**What is expected**
Copy only those lines which run from the line containing "The image size is (897, 688)." to the end of the entries below, both inclusive, exactly as written and with no pictures.

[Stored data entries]
BEGIN
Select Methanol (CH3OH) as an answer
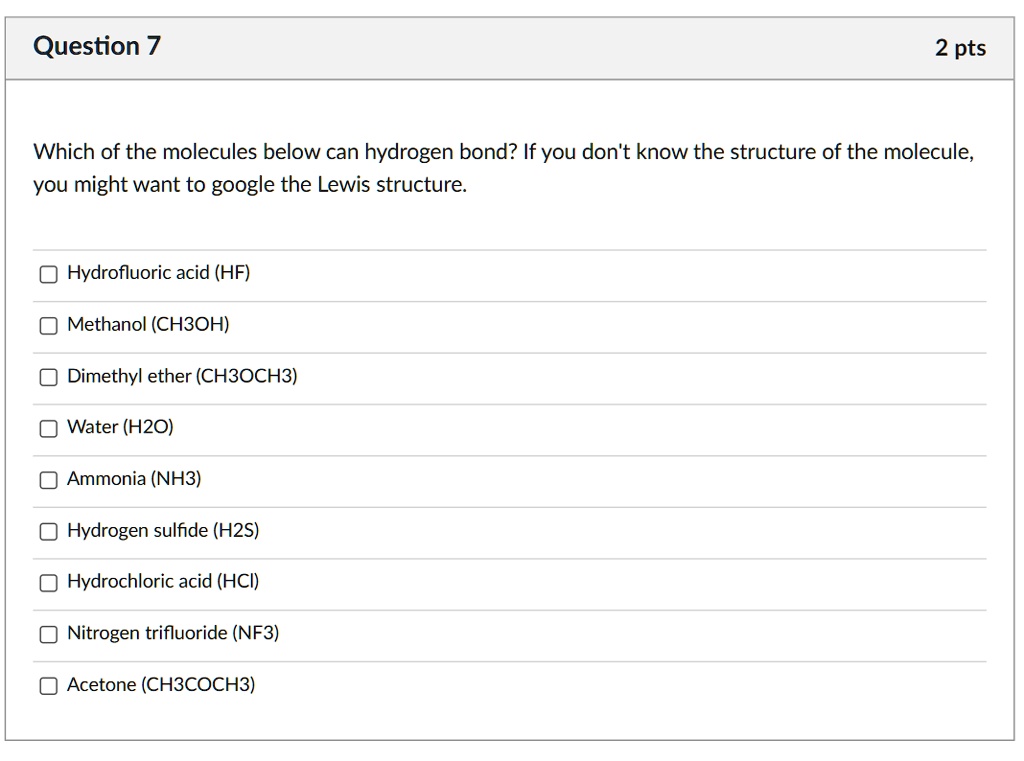 pyautogui.click(x=48, y=325)
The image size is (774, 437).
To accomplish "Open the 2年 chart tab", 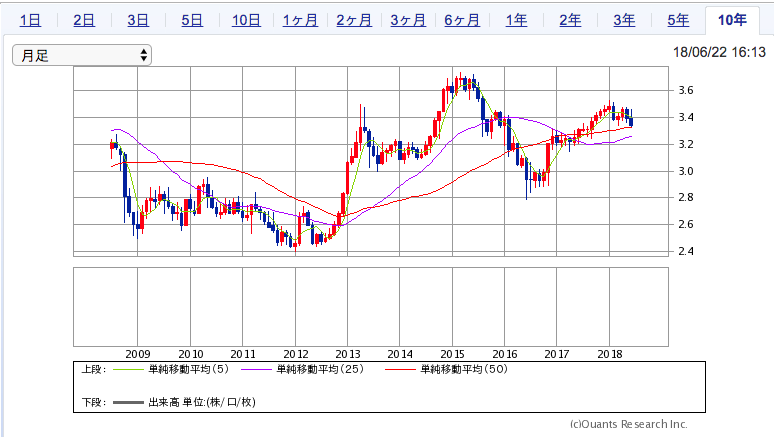I will click(x=570, y=20).
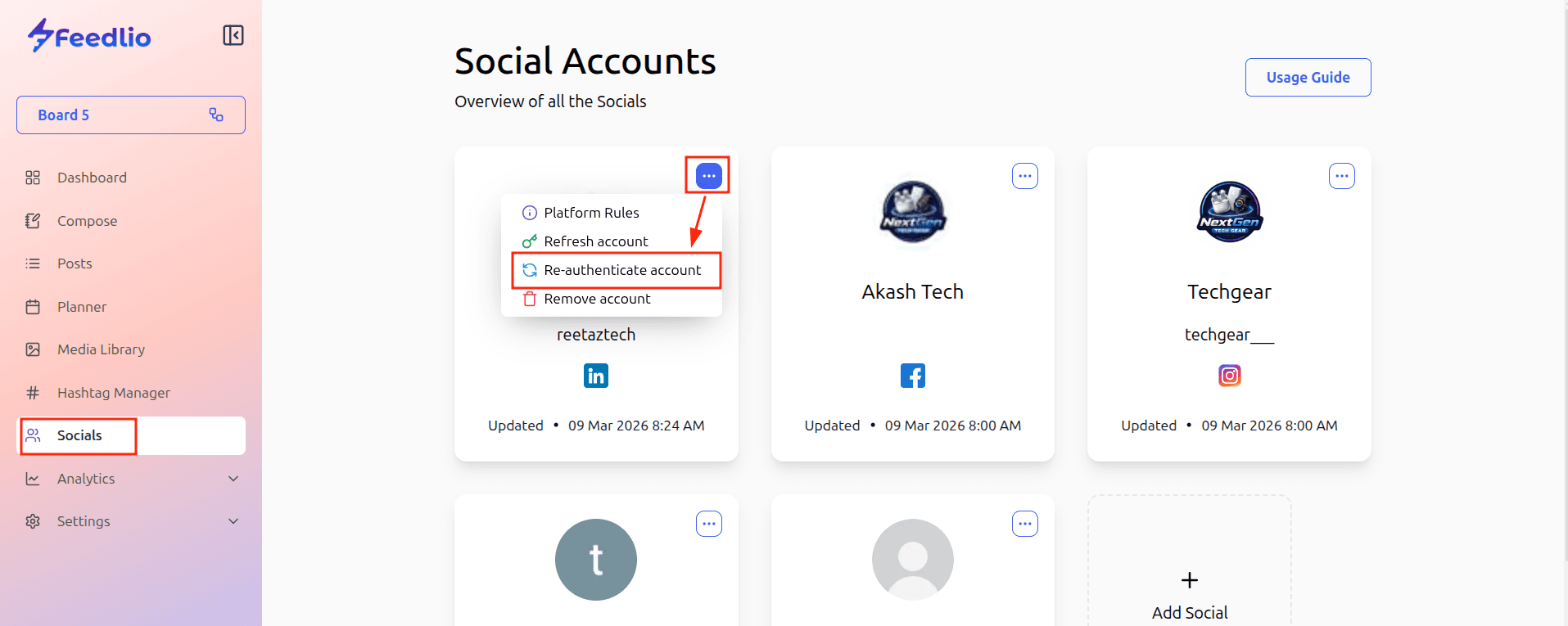
Task: Open options menu on Akash Tech card
Action: coord(1024,176)
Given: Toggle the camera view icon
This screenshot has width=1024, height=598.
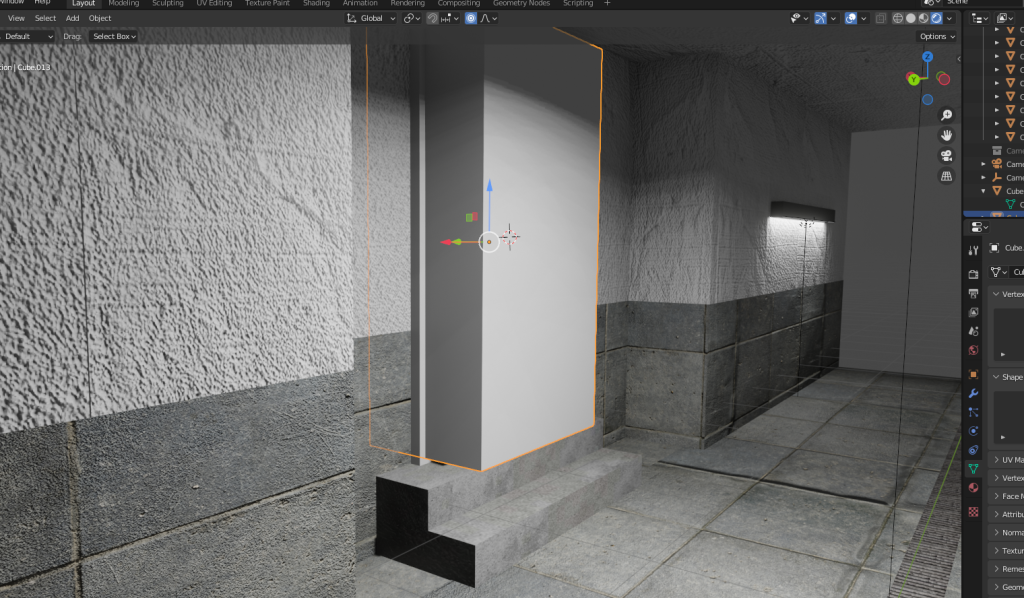Looking at the screenshot, I should [x=946, y=155].
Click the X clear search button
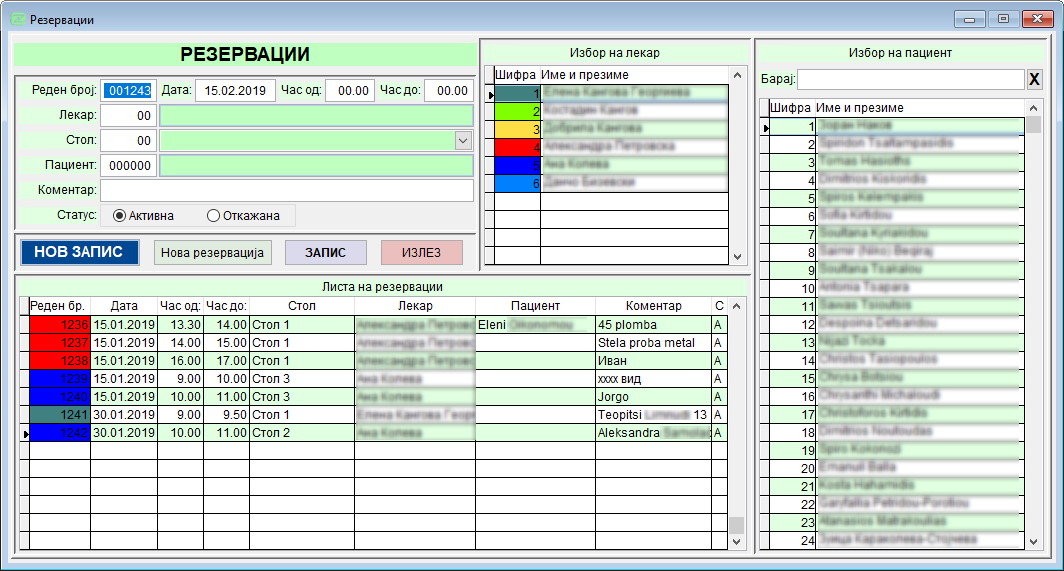Image resolution: width=1064 pixels, height=571 pixels. (1035, 80)
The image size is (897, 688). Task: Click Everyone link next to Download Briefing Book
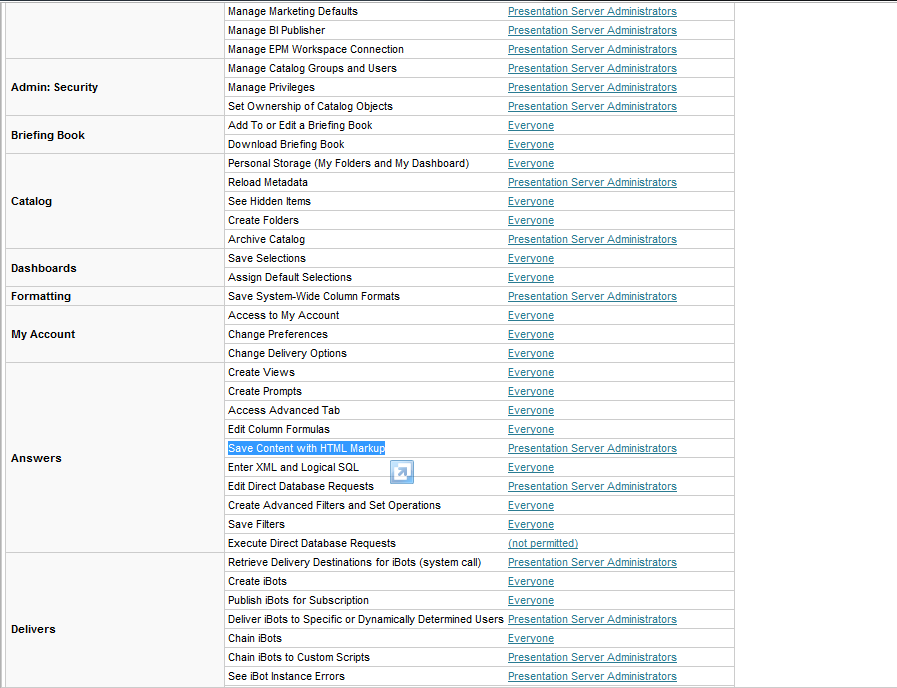click(x=530, y=144)
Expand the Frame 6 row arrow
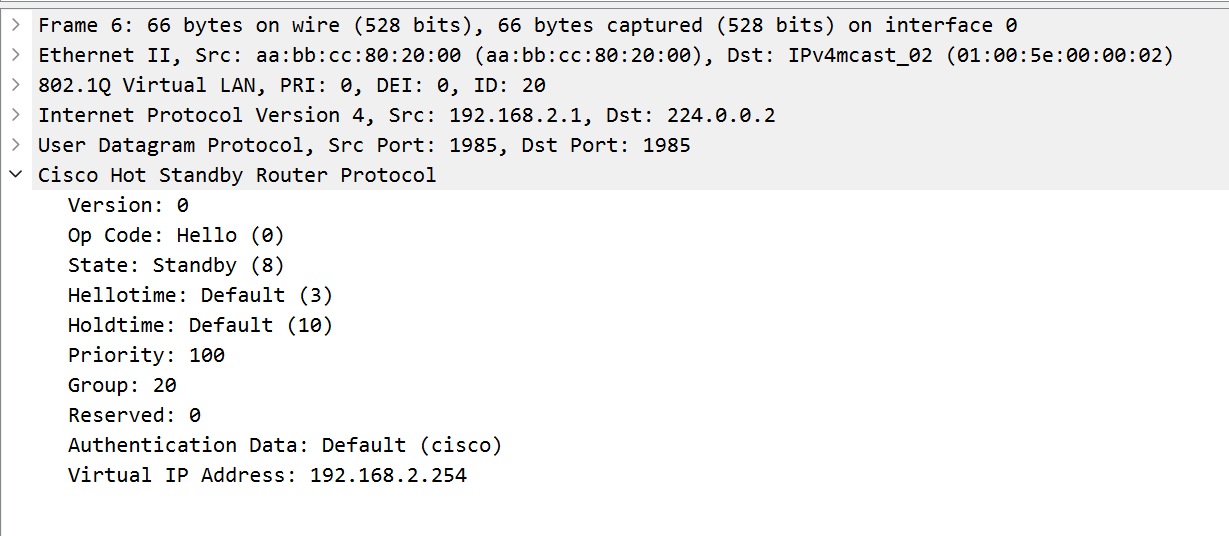 pos(15,25)
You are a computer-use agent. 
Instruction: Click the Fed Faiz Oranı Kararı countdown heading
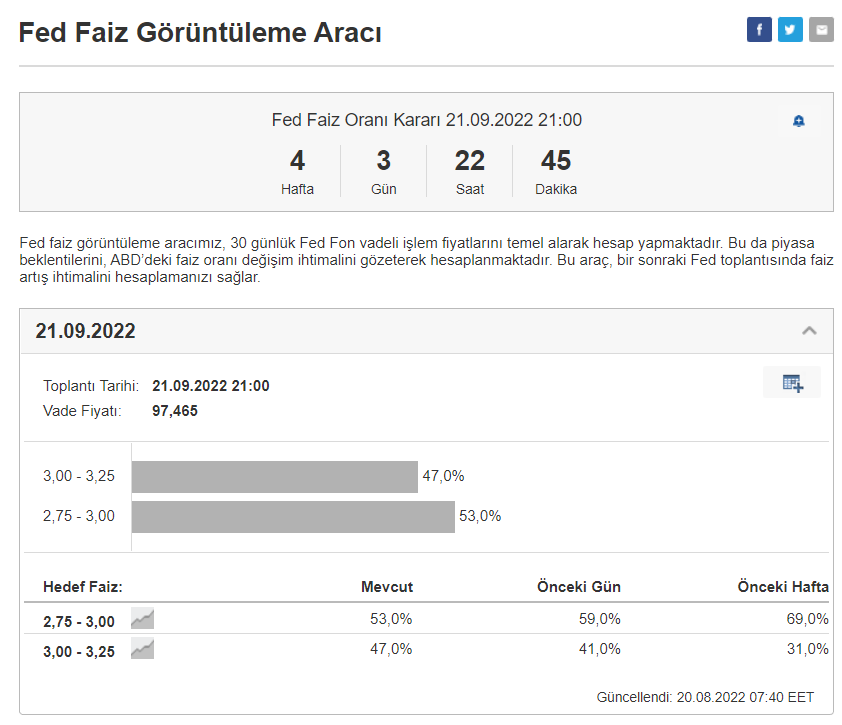pyautogui.click(x=426, y=120)
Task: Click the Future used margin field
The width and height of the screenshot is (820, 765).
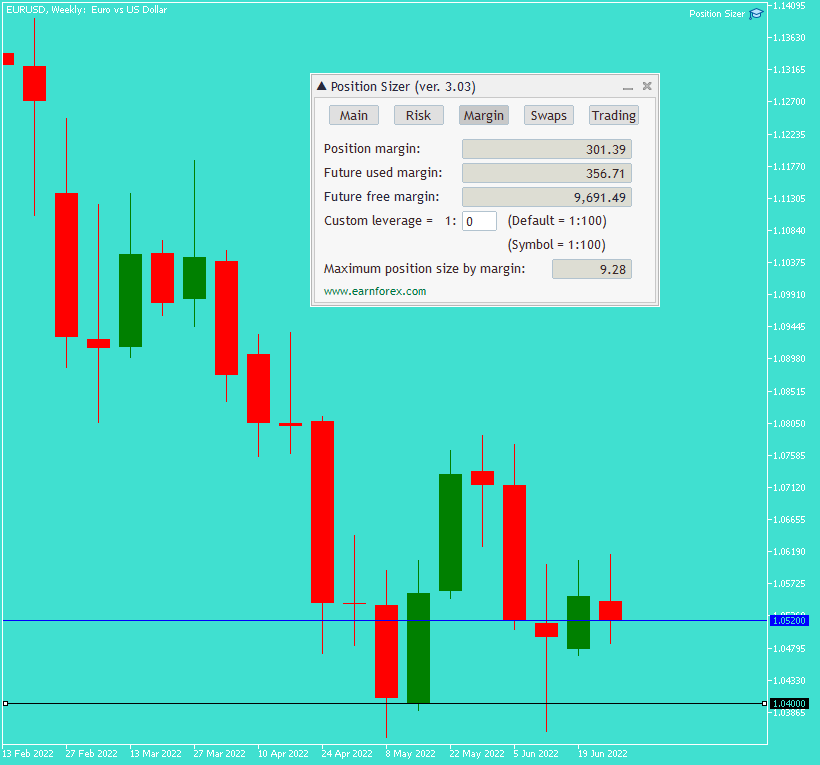Action: tap(546, 172)
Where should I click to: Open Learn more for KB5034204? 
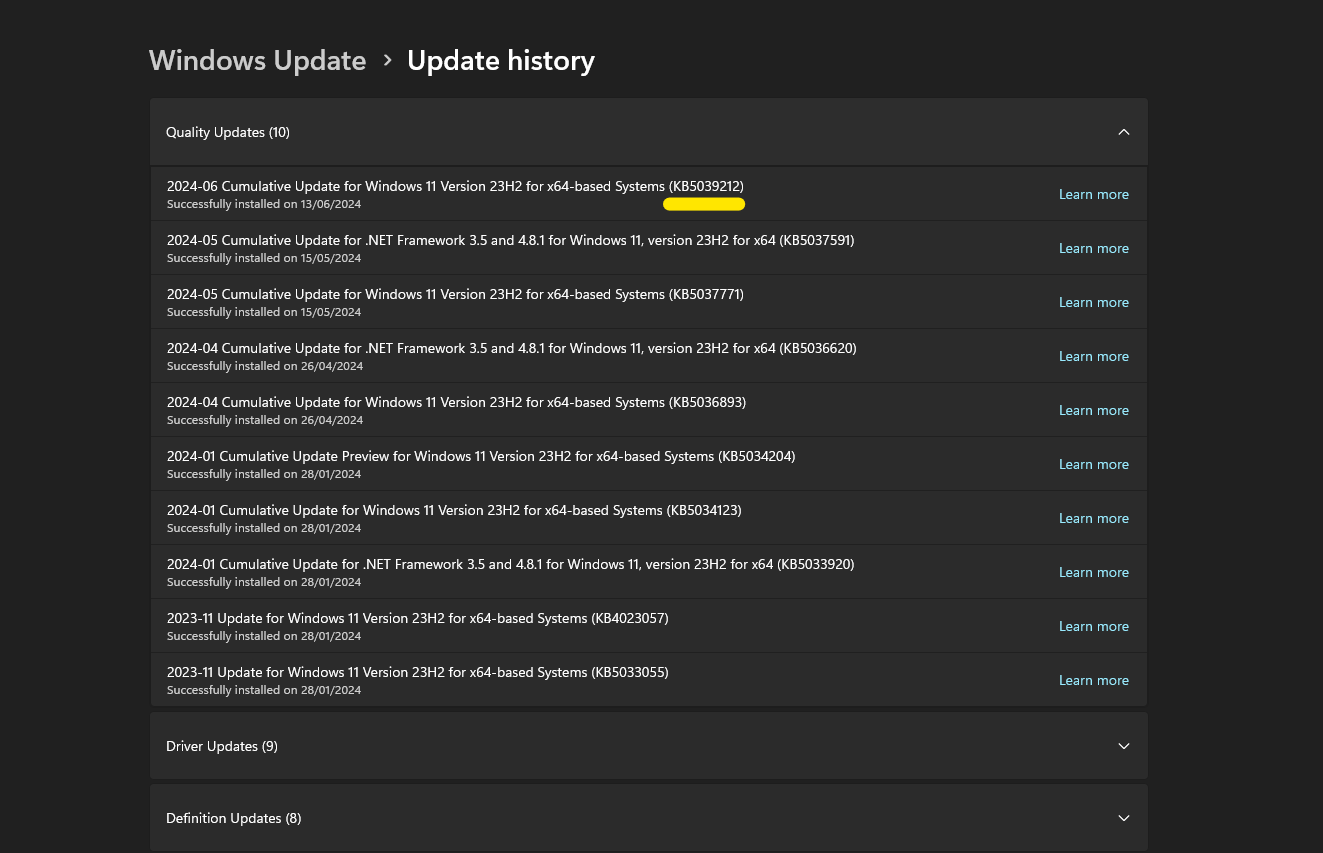coord(1093,464)
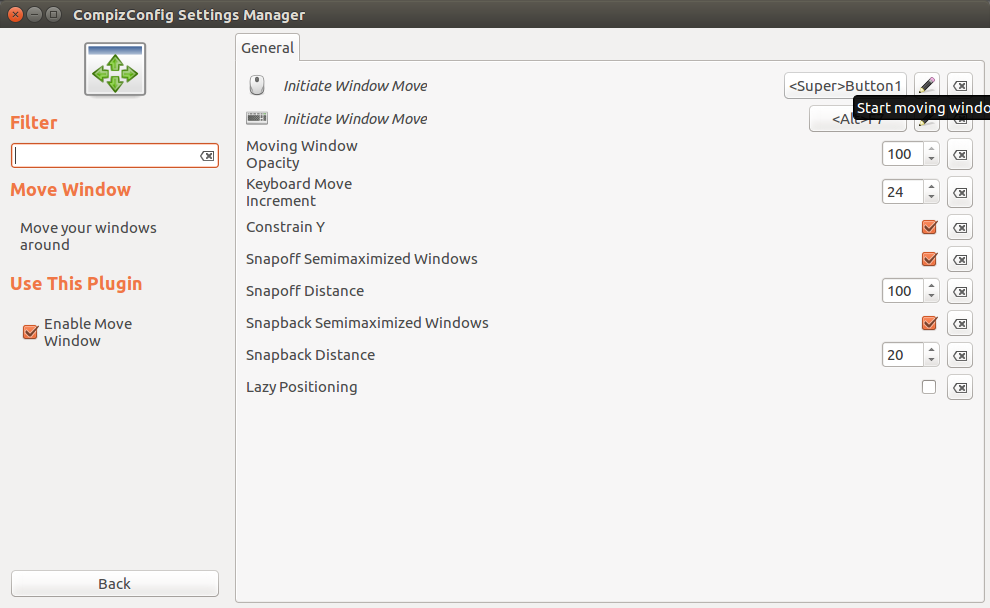
Task: Increase Moving Window Opacity with up arrow
Action: click(x=931, y=149)
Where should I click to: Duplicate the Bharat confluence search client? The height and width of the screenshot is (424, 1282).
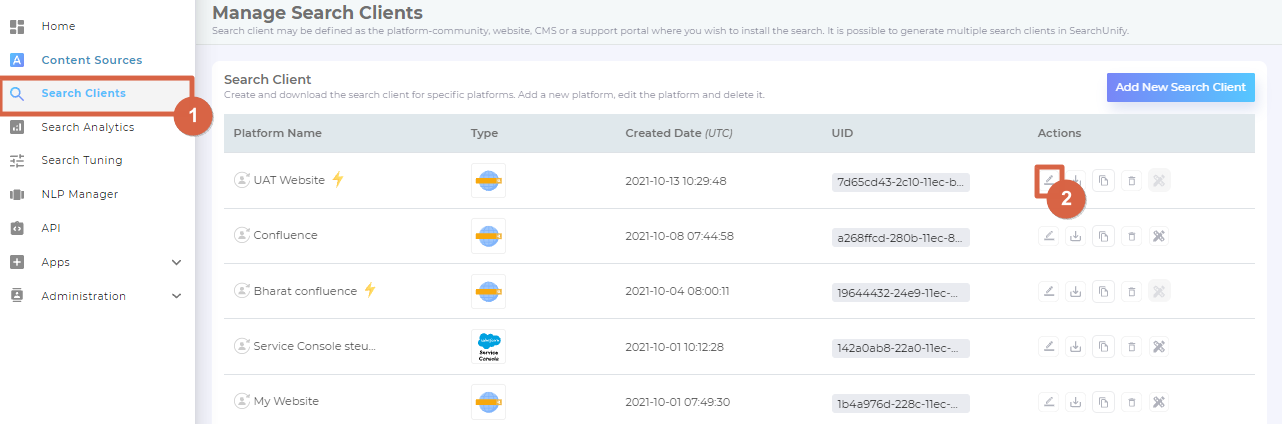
END
**Your solution**
The image size is (897, 688). Task: Click Everyone link next to Download Briefing Book
click(x=530, y=144)
Expand the Frame 6 row arrow
 pos(15,25)
You are a computer-use agent. 
Instruction: Click the Fed Faiz Oranı Kararı countdown heading
pyautogui.click(x=426, y=120)
Task: Click the Future used margin field
The width and height of the screenshot is (820, 765).
Action: tap(546, 172)
Where should I click to: Open Learn more for KB5034204? 
coord(1093,464)
Task: Increase Moving Window Opacity with up arrow
Action: click(x=931, y=149)
Where should I click to: Duplicate the Bharat confluence search client? The height and width of the screenshot is (424, 1282).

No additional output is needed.